**Written task**
Put each line of the records, from the start through the line containing "click(1517, 40)", into a JSON list of strings, one string per line, leaving out blank lines.

**Given data**
— start —

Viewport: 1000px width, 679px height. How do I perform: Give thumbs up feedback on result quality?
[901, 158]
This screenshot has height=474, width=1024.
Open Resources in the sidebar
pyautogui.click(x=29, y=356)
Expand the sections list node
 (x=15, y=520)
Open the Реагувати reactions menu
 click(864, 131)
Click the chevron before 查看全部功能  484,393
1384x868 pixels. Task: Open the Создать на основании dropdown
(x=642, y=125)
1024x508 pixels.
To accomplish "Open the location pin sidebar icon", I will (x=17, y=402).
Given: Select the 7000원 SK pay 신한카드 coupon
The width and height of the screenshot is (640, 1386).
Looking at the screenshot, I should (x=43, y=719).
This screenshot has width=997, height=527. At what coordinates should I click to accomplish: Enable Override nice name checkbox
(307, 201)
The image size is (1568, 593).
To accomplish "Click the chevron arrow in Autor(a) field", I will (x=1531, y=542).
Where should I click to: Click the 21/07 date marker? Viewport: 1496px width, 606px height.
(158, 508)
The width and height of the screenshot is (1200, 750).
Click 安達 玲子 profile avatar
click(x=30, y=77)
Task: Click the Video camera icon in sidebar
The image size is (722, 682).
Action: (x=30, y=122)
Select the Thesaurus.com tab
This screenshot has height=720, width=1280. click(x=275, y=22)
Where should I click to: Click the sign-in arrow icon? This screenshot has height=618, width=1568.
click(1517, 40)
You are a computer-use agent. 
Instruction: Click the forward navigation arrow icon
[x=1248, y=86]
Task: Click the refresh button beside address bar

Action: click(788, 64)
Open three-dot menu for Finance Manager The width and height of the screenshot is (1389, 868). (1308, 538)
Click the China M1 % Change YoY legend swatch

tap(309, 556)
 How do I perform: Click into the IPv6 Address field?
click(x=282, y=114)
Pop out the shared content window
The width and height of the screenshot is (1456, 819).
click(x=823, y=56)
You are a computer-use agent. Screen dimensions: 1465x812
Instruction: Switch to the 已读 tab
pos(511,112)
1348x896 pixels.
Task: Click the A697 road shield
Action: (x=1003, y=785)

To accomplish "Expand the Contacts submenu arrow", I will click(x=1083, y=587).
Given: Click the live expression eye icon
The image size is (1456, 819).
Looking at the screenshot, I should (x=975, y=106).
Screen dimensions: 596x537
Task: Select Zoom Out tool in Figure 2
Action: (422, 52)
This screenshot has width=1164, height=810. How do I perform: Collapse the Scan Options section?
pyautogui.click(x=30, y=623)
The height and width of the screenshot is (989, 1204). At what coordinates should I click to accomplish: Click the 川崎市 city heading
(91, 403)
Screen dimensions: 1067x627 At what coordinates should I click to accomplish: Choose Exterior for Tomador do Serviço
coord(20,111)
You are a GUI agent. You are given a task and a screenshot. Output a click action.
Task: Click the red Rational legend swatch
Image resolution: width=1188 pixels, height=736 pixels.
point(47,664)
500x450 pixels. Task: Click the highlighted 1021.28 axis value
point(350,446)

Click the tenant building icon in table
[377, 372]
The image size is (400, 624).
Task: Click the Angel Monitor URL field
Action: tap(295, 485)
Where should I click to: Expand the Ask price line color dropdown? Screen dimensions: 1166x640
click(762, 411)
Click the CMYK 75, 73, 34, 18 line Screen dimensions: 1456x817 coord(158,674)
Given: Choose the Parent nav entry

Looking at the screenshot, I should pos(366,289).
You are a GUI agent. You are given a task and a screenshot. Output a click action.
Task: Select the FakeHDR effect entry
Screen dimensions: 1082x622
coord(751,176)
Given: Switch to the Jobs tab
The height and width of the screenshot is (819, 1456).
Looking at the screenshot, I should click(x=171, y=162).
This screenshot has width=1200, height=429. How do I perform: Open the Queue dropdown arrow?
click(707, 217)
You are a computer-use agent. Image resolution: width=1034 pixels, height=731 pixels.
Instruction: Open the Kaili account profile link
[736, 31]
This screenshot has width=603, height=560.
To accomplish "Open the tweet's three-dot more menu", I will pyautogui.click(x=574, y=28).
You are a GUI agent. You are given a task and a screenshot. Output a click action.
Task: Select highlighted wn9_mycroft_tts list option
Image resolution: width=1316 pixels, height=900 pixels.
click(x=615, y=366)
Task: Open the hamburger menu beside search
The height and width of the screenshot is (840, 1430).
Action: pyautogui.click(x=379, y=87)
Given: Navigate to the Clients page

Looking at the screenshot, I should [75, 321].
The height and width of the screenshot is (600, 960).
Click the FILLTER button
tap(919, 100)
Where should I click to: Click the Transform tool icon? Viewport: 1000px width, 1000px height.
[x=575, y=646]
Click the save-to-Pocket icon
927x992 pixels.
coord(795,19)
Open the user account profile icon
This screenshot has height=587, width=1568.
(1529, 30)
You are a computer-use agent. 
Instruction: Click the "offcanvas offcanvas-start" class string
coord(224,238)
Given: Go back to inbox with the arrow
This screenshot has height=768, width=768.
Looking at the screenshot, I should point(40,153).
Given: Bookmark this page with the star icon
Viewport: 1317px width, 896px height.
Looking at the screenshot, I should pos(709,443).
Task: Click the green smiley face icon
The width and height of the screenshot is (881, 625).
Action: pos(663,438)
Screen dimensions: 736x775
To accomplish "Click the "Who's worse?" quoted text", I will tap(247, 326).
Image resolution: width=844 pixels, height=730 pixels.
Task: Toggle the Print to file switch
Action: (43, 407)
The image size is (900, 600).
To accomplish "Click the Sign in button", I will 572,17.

— end —

**Result**
[
  "Viewport: 1000px width, 679px height. How do I perform: Give thumbs up feedback on result quality?",
  "[901, 158]",
  "This screenshot has height=474, width=1024.",
  "Open Resources in the sidebar",
  "pyautogui.click(x=29, y=356)",
  "Expand the sections list node",
  " (x=15, y=520)",
  "Open the Реагувати reactions menu",
  " click(864, 131)",
  "Click the chevron before 查看全部功能  484,393",
  "1384x868 pixels. Task: Open the Создать на основании dropdown",
  "(x=642, y=125)",
  "1024x508 pixels.",
  "To accomplish \"Open the location pin sidebar icon\", I will (x=17, y=402).",
  "Given: Select the 7000원 SK pay 신한카드 coupon",
  "The width and height of the screenshot is (640, 1386).",
  "Looking at the screenshot, I should (x=43, y=719).",
  "This screenshot has width=997, height=527. At what coordinates should I click to accomplish: Enable Override nice name checkbox",
  "(307, 201)",
  "The image size is (1568, 593).",
  "To accomplish \"Click the chevron arrow in Autor(a) field\", I will (x=1531, y=542).",
  "Where should I click to: Click the 21/07 date marker? Viewport: 1496px width, 606px height.",
  "(158, 508)",
  "The width and height of the screenshot is (1200, 750).",
  "Click 安達 玲子 profile avatar",
  "click(x=30, y=77)",
  "Task: Click the Video camera icon in sidebar",
  "The image size is (722, 682).",
  "Action: (x=30, y=122)",
  "Select the Thesaurus.com tab",
  "This screenshot has height=720, width=1280. click(x=275, y=22)",
  "Where should I click to: Click the sign-in arrow icon? This screenshot has height=618, width=1568.",
  "click(1517, 40)"
]